This is a serial novel, so if you’re new to Sol, it’s best to start at the beginning.
July 25, 2016 / June 3, 2016
As we approached the three moon system of Kolara, I crawled into the pod. Spheroid to Raj, the pod to me. We had agreed on the approach and I felt an intrinsic compulsion to go forward. Somewhere in the back of my head, though, I heard a voice of reason. An internal debate about going through with the foolhardy, hastily concocted plan, which really wasn’t much of a plan at all. We were not military strategists. Neither of us had had training. The suit had made me powerful in ways I only dreamed of as a boy, hell, in ways I dreamed of as a man. But I was still just a man and a broken one at that.

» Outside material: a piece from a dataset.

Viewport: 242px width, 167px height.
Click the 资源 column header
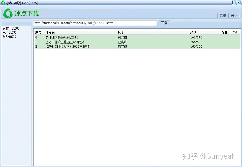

The suit pulled me against the back of the pod, melding me with the hull and sensors. Where the Wedge had speed and not much else, the pod had teeth, and now that I was in the suit, I could feel them. Hard fields, sticky mines, a beam weapon, universal docking collar, stealth, heavy ion thrusters.
As with all things Ensari, it required only a simple thought. The trajectory and ion burn were mapped out with precision. I needed only to follow the instructions my half computer/half brain had concocted with Raj. About 30,000 meters from the Lagrange point, Raj flipped our little jump ship 180 degrees, our engines pointed toward the planet, our prow into space. At 10,000 meters, just as Raj had begun his own heavy ion burn to slow the Wedge‘s forward momentum, I disconnected and swung my pod so it’s engines were perpendicular to the planet, 84.7 degrees to be exact. 1.34 seconds after I crossed the Lagrange point, I fired my own heavy ion engines for 3.4 seconds at 65% power, altering the already fast trajectory of the pod just enough that I threaded the space between Kolara and its first moon, picking up another 4,000 km/hr from the gravitational pull of the planet and its moons. As I passed the planet, I turned the pod around so my main engine faced the Hensie ship.
With my little ship pointed at the little planet, I lit the main engine at only 5% thrust, just enough to lower my speed as I closed the 300,000 meters to the Hensie ship. A day previously, I wouldn’t have been able to calculate the orbital velocities of two ships hurtling through space. But since I had become mostly machine, I was highly certain my math was correct. I would come to a stop about 30 meters from the Hensie ship and navigate the rest of the way in on maneuvering thrusters. Any more thrust and I would have alerted the Hensie to my approach and gotten torn apart by Sharks.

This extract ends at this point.